> _Travail à réaliser_:
Relevez toutes les lignes des items ci-dessous qui contiennent le mot « Select », en respectant la casse.

================

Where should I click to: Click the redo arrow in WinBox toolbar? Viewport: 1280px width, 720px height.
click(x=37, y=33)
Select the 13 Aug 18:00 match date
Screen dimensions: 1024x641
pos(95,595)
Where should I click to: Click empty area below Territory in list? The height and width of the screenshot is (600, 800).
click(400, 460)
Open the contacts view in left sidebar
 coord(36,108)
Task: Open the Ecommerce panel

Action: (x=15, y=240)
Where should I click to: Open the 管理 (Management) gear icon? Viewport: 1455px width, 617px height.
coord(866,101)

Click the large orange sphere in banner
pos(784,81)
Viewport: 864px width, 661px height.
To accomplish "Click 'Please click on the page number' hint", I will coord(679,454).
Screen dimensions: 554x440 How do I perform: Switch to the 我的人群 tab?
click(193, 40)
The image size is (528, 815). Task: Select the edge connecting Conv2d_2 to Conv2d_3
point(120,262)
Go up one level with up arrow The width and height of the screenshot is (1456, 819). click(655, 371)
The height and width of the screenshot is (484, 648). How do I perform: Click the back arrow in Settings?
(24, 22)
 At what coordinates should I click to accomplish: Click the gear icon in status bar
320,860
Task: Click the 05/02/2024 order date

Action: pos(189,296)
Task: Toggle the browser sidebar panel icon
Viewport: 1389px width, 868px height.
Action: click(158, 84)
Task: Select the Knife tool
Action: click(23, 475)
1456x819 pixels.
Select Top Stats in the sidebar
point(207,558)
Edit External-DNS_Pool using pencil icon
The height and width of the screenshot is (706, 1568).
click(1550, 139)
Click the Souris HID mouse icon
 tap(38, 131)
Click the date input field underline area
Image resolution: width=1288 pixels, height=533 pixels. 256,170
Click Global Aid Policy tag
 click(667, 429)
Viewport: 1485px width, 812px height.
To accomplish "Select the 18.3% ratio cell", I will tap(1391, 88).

================

> _Résultat final_:
Select the 13 Aug 18:00 match date
The image size is (528, 815). Task: Select the edge connecting Conv2d_2 to Conv2d_3
Task: Select the Knife tool
Select Top Stats in the sidebar
To accomplish "Select the 18.3% ratio cell", I will tap(1391, 88).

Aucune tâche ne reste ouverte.